#### [Material to process]
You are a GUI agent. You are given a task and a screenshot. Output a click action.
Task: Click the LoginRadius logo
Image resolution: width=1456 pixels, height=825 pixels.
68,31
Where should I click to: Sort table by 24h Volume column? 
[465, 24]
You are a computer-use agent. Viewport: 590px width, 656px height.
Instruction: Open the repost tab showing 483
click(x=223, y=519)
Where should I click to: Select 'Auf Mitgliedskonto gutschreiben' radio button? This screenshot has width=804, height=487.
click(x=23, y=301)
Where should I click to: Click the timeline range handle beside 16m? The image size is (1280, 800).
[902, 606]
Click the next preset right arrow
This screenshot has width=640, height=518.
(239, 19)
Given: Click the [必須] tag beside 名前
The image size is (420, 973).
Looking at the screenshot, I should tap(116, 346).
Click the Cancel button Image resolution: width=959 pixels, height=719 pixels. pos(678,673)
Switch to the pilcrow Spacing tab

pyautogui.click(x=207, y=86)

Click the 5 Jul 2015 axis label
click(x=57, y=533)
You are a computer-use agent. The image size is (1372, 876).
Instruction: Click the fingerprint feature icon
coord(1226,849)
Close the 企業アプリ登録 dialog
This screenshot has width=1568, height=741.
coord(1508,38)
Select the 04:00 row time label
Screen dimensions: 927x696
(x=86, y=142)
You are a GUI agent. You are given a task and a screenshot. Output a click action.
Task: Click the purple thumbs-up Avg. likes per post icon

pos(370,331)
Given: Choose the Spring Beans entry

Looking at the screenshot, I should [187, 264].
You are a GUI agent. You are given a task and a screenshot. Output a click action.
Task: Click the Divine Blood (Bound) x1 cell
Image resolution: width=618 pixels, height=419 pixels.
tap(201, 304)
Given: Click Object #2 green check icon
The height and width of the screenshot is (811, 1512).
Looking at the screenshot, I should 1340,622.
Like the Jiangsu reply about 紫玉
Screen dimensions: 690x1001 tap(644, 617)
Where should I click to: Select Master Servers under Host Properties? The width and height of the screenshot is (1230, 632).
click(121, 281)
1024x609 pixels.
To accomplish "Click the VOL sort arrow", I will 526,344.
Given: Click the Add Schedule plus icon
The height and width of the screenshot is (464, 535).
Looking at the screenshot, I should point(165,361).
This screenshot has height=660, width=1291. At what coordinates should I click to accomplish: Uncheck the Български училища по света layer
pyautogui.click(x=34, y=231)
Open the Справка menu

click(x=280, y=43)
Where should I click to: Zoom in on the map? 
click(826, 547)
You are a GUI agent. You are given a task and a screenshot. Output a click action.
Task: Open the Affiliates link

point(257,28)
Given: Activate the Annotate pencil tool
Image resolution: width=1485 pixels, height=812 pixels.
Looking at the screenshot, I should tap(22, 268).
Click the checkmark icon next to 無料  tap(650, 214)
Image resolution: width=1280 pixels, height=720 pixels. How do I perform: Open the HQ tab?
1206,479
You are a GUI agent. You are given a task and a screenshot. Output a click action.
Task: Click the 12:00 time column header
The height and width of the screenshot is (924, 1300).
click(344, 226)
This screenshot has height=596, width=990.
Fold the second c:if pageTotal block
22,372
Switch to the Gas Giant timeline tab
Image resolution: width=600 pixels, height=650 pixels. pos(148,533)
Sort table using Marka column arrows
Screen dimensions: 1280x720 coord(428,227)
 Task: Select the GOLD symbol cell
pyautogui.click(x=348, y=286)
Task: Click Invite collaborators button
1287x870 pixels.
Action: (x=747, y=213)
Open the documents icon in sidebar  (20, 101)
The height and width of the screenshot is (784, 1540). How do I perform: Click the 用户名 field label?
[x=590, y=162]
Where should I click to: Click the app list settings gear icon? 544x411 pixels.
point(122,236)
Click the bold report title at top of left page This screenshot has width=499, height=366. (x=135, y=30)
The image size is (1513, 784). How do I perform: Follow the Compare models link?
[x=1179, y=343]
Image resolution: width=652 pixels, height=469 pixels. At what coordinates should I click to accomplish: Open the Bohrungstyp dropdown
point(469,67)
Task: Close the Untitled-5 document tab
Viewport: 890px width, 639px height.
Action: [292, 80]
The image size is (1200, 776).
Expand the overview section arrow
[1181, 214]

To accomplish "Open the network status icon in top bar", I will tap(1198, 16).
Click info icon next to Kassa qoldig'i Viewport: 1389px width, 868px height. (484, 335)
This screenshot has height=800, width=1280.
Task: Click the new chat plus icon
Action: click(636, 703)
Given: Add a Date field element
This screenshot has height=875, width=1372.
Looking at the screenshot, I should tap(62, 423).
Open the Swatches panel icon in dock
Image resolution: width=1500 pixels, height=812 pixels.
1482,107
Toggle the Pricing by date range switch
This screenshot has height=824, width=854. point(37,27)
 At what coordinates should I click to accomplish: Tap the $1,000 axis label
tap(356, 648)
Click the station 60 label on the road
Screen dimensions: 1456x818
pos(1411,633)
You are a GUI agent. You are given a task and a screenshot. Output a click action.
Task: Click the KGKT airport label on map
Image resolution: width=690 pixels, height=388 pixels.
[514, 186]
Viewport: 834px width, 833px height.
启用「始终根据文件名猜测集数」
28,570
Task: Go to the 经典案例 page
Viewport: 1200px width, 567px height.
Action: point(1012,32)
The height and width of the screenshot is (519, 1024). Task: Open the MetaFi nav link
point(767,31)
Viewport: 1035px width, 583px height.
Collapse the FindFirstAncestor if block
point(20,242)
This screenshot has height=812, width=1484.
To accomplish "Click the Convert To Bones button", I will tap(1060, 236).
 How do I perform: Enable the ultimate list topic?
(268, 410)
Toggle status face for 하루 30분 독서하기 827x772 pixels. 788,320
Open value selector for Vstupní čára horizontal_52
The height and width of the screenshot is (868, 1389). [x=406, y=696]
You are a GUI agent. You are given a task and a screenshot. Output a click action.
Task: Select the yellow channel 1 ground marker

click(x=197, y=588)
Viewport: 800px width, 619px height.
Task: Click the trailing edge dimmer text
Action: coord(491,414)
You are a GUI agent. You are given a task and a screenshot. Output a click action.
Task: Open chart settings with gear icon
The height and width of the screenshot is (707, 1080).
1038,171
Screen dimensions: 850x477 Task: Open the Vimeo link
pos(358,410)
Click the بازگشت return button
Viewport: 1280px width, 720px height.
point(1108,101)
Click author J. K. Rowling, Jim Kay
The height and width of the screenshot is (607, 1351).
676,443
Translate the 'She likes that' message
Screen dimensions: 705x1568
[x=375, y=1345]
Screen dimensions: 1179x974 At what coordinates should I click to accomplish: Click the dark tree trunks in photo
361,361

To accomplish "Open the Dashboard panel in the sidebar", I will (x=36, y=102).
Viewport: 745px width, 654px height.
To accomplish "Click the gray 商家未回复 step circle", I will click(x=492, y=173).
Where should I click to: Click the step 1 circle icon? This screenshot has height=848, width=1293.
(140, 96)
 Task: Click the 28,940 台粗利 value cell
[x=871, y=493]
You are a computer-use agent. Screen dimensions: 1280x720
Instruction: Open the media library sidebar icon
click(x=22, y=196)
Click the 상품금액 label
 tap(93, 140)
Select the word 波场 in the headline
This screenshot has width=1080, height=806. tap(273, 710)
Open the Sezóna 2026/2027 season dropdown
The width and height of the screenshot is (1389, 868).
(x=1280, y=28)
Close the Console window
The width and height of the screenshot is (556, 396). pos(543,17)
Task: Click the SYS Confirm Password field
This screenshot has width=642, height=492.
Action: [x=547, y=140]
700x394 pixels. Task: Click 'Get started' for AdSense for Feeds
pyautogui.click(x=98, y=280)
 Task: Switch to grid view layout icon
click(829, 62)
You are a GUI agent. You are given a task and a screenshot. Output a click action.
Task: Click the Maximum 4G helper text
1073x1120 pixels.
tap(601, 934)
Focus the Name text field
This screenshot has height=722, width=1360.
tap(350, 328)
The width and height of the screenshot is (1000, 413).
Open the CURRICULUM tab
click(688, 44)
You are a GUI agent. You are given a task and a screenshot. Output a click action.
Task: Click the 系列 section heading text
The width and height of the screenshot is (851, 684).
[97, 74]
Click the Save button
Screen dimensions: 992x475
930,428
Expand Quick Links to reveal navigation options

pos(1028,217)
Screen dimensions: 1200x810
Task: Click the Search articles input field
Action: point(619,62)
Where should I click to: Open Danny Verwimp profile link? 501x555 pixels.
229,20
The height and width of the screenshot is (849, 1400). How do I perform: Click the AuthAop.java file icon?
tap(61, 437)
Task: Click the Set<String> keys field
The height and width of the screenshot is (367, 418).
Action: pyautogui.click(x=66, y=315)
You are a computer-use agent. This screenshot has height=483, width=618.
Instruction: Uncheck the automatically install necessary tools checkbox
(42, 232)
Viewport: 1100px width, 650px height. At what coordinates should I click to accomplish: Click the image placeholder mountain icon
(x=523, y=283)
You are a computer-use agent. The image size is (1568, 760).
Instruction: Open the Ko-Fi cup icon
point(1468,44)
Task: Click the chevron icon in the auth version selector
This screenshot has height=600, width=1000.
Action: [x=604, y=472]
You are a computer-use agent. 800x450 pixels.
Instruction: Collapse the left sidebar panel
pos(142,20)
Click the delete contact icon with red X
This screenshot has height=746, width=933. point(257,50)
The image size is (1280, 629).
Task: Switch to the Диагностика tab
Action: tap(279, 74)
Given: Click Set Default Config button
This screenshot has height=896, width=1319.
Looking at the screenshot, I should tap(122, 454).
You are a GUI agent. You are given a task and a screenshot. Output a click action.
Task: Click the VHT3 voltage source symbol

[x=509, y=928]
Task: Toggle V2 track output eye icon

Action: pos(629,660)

#### [Your objective]
Those lines of the records that contain the string "computer" should be identified and copied.

#### [Task response]
You are a computer-use agent. Viewport: 590px width, 656px height.
You are a computer-use agent. The image size is (1372, 876).
You are a computer-use agent. Screen dimensions: 1280x720
You are a computer-use agent. This screenshot has height=483, width=618.
You are a computer-use agent. The image size is (1568, 760).
You are a computer-use agent. 800x450 pixels.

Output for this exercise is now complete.